Zu erledigen »
- 1) Aktualisiere im Textauszug zur KIM-Verordnung alles von "Des einen Leid, wird" bis hinunter zu "Rechtsanwalt Roland Weinrauch." und setze dabei "Baufinanzierung" an die Stelle von "Wohnimmobilienfinanzierung".
- 2) Aus welchem Teil Österreichs hört man laut dem Textauszug zur KIM-Verordnung besonders von Finanzierern, dass Kundschaft zu deutschen Banken abwandert?

Textauszug »
Des einen Leid, wird bekanntlich oft zur Freud eines anderen. So scheint es auch bei der Kreditinstitute lmmobilienfinanzierungsmaßnahmenverordnung (KIM-VO) zu sein, die seit August Österreichs Banken und Bürgern bei der Wohnimmobilienfinanzierung ein enges Korsett anlegt. Während ab August in Österreich das Geschäft eingebrochen ist, dürften Bürger ins benachbarte Deutschland ausweichen, um sich dort einen Kredit zu besorgen. Davor warnt der Wiener Rechtsanwalt Roland Weinrauch.

Den deutschen Banken stehe per Gesetz ein größerer Spielraum zu. Es bestehe die "direkte Gefahr, dass österreichische Kreditinstitute künftig Kundschaft an deutsche Mitbewerber verlieren". Seit dem Inkrafttreten der KIM-Verordnung drängten deutsche Banken im Wege der Dienstleistungsfreiheit zusehends in den österreichischen Markt, so der Rechtsanwalt. Zahlen gibt es auf Nachfrage keine. Man höre jedoch wiederholt von Finanzierern, insbesondere aus Westösterreich, dass diese Entwicklung im Gange sei.

Rohdaten »
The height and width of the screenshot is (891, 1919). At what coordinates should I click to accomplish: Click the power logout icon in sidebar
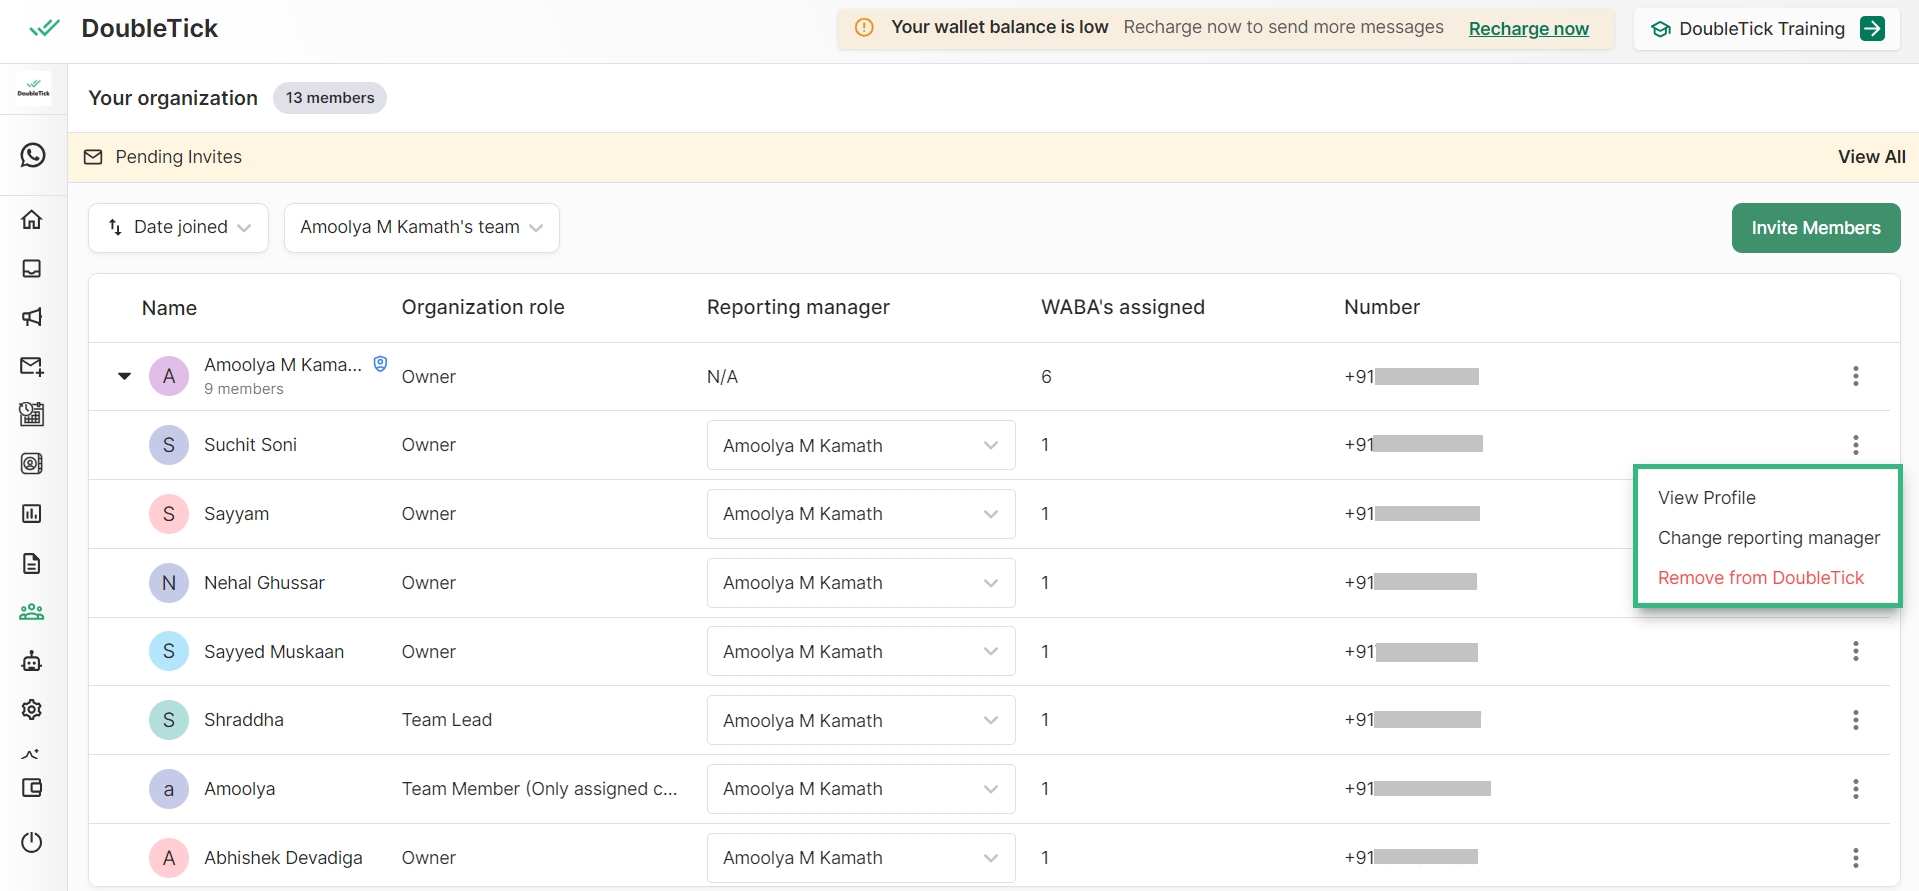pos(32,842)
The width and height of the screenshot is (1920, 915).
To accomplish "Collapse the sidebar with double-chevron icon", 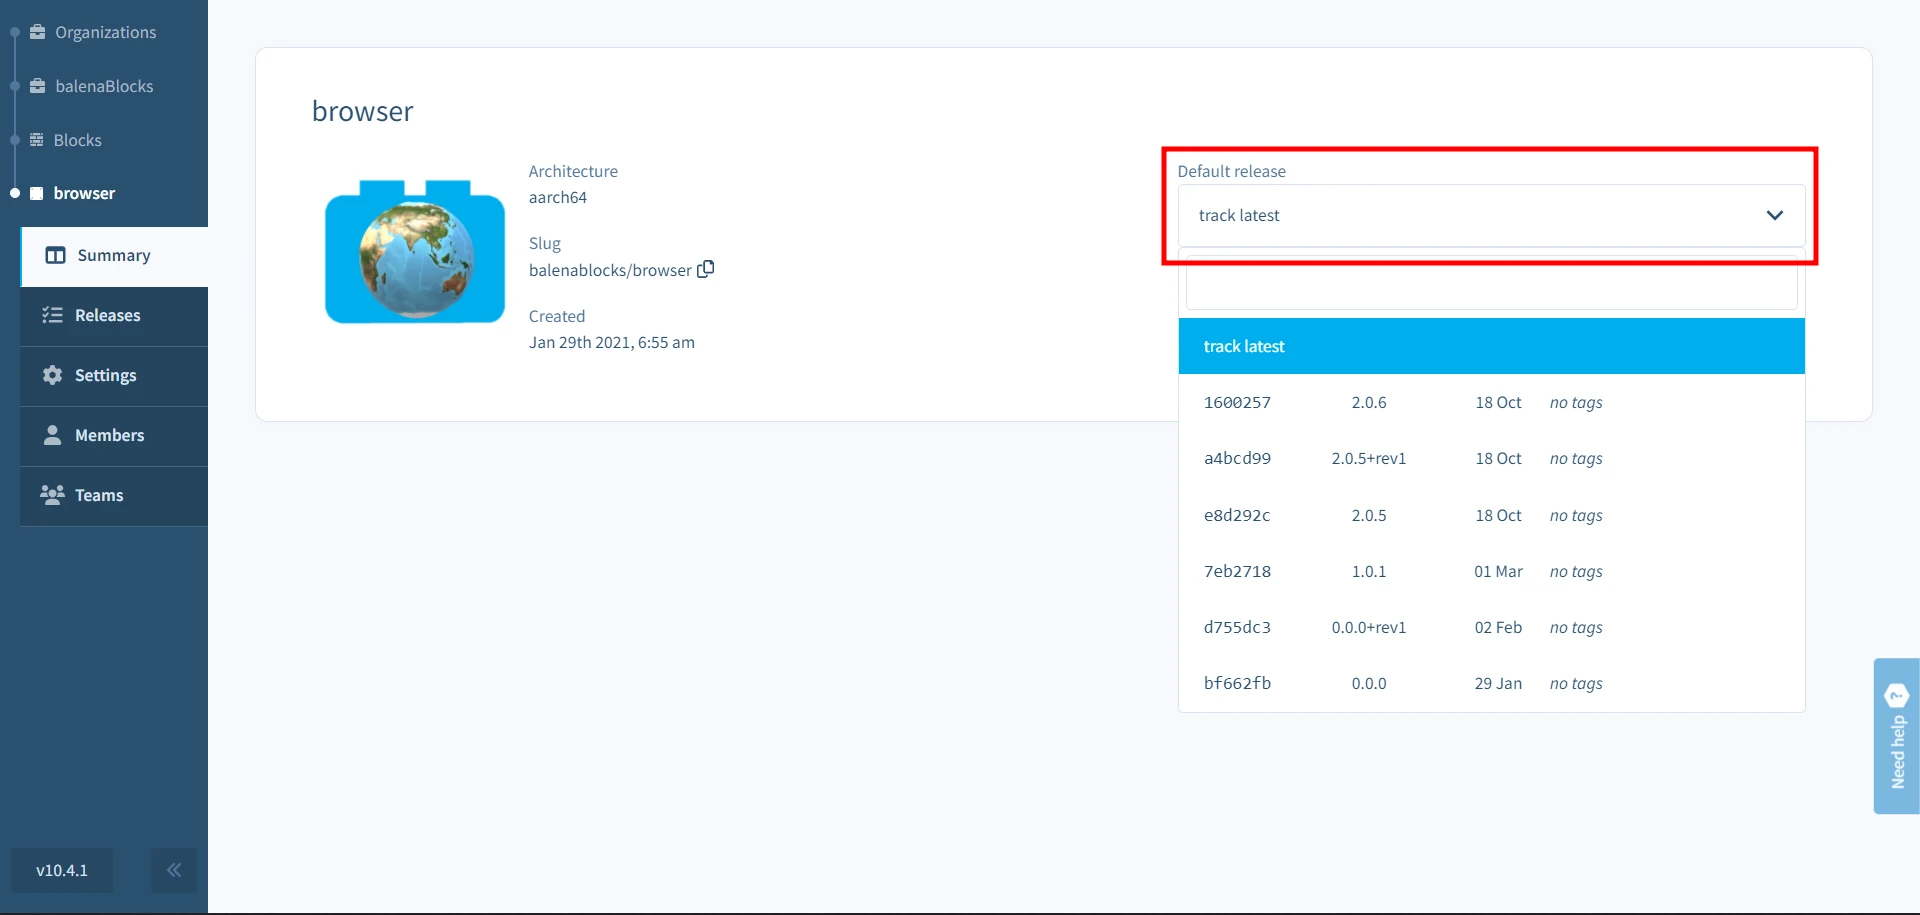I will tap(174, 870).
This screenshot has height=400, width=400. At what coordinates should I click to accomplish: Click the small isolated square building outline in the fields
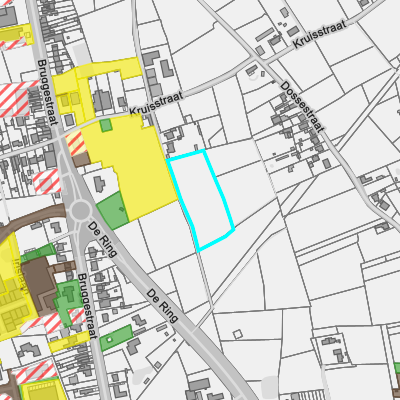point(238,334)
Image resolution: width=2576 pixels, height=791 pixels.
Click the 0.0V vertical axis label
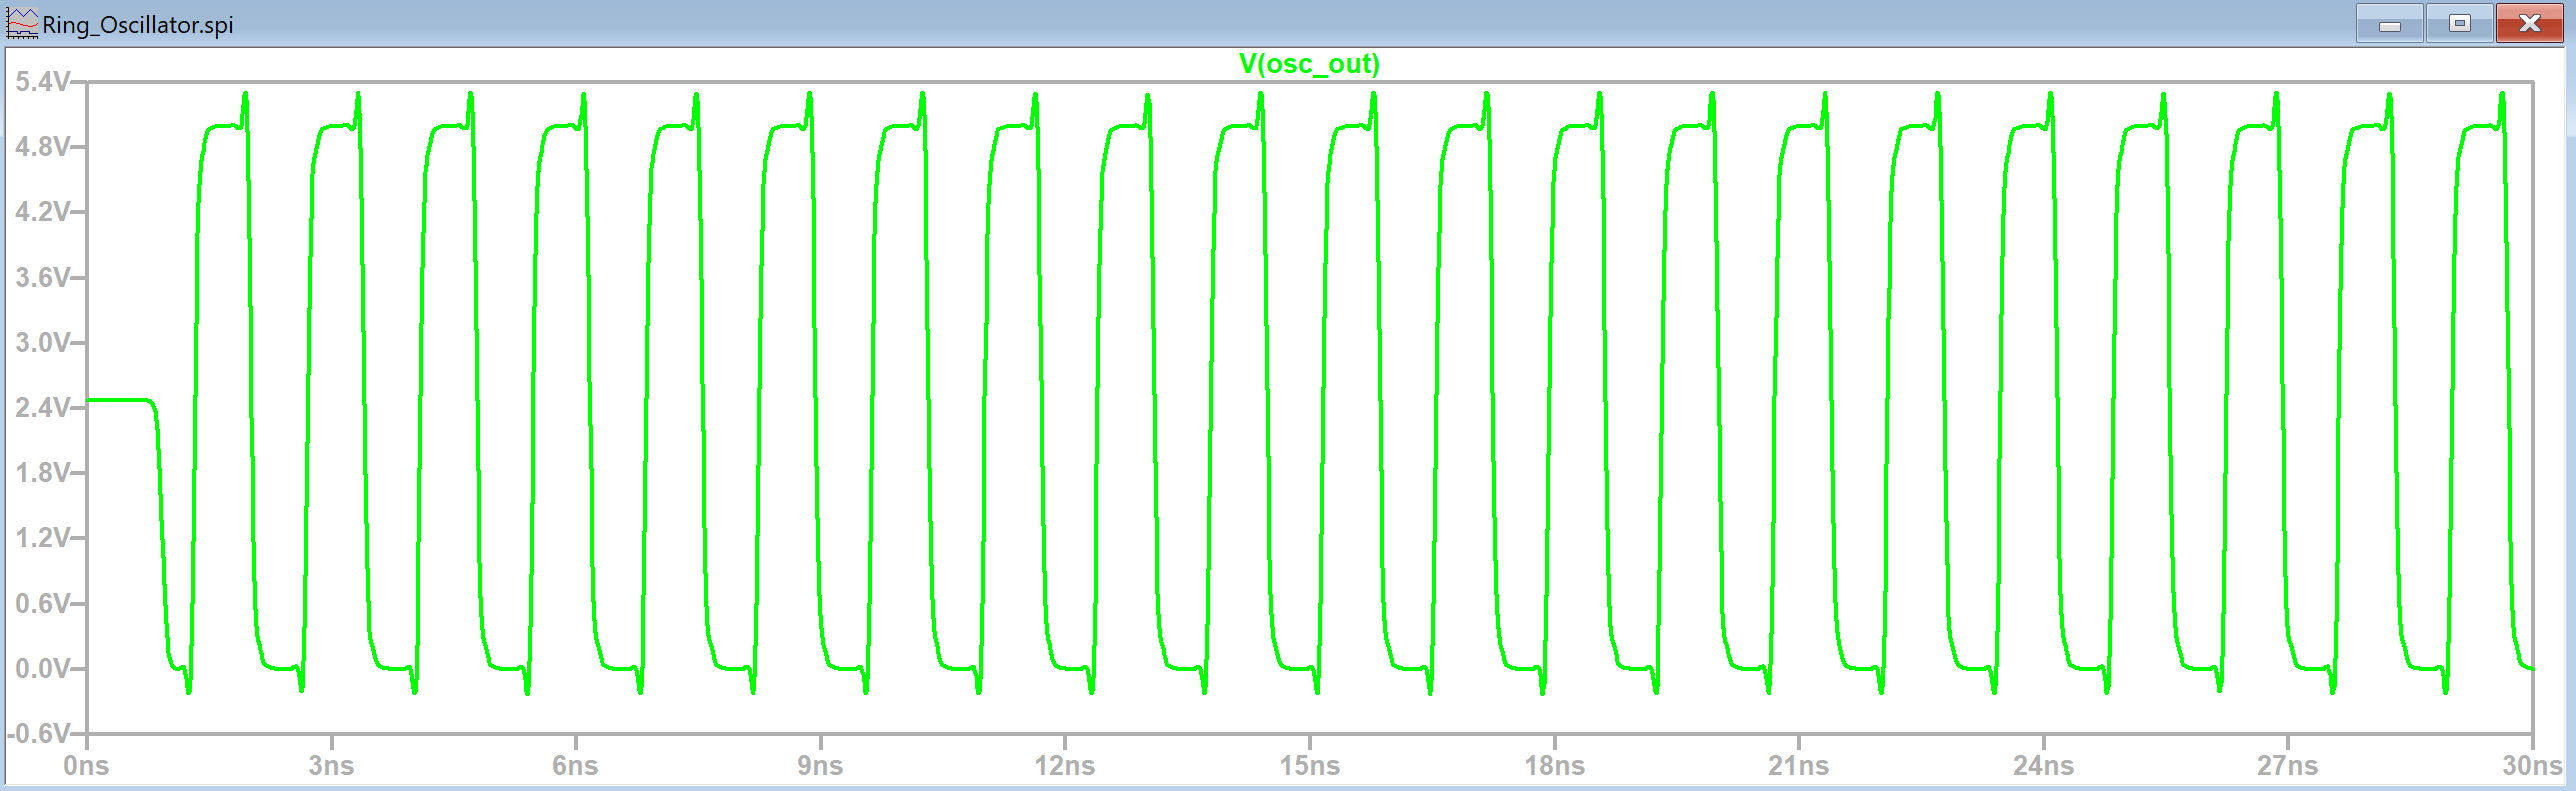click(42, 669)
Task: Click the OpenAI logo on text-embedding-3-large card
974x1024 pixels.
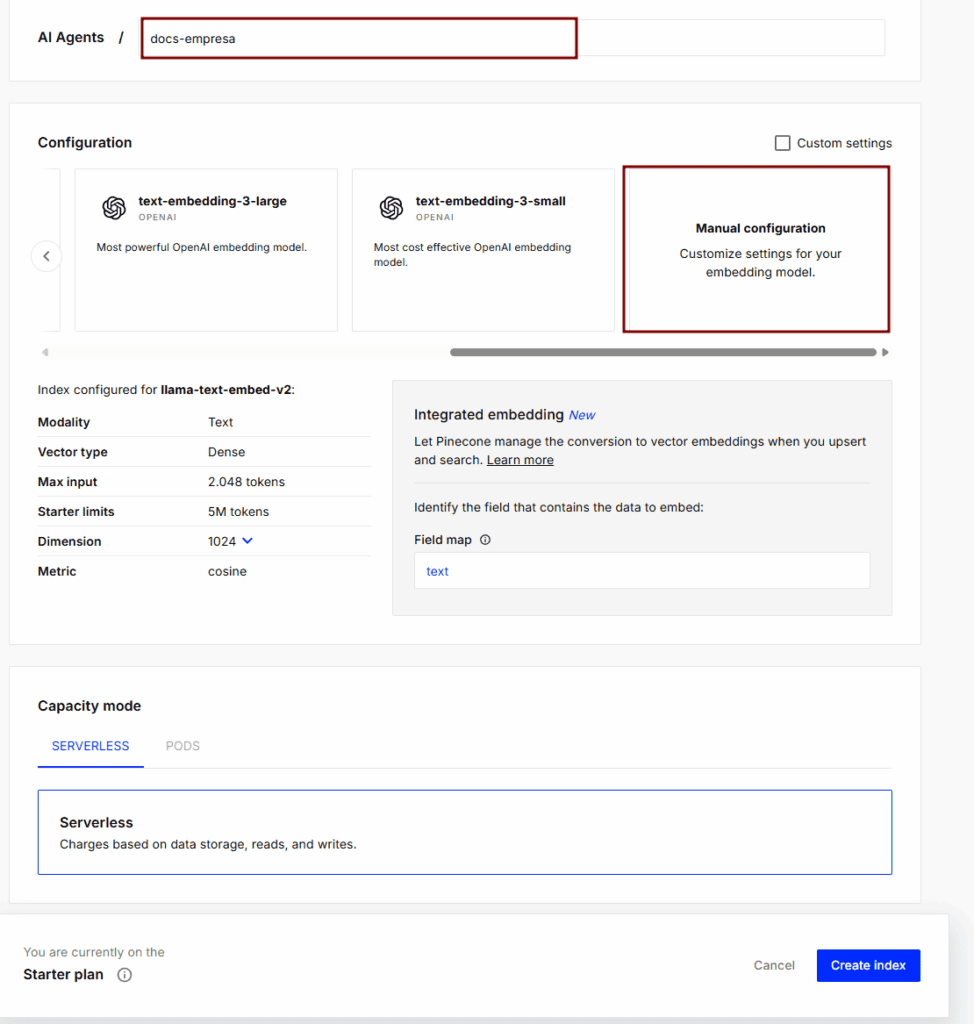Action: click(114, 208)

Antworten je Aufgabe »
- 1)
Des einen Leid, wird bekanntlich oft zur Freud eines anderen. So scheint es auch bei der Kreditinstitute lmmobilienfinanzierungsmaßnahmenverordnung (KIM-VO) zu sein, die seit August Österreichs Banken und Bürgern bei der Baufinanzierung ein enges Korsett anlegt. Während ab August in Österreich das Geschäft eingebrochen ist, dürften Bürger ins benachbarte Deutschland ausweichen, um sich dort einen Kredit zu besorgen. Davor warnt der Wiener Rechtsanwalt Roland Weinrauch.

- 2) Insbesondere aus Westösterreich.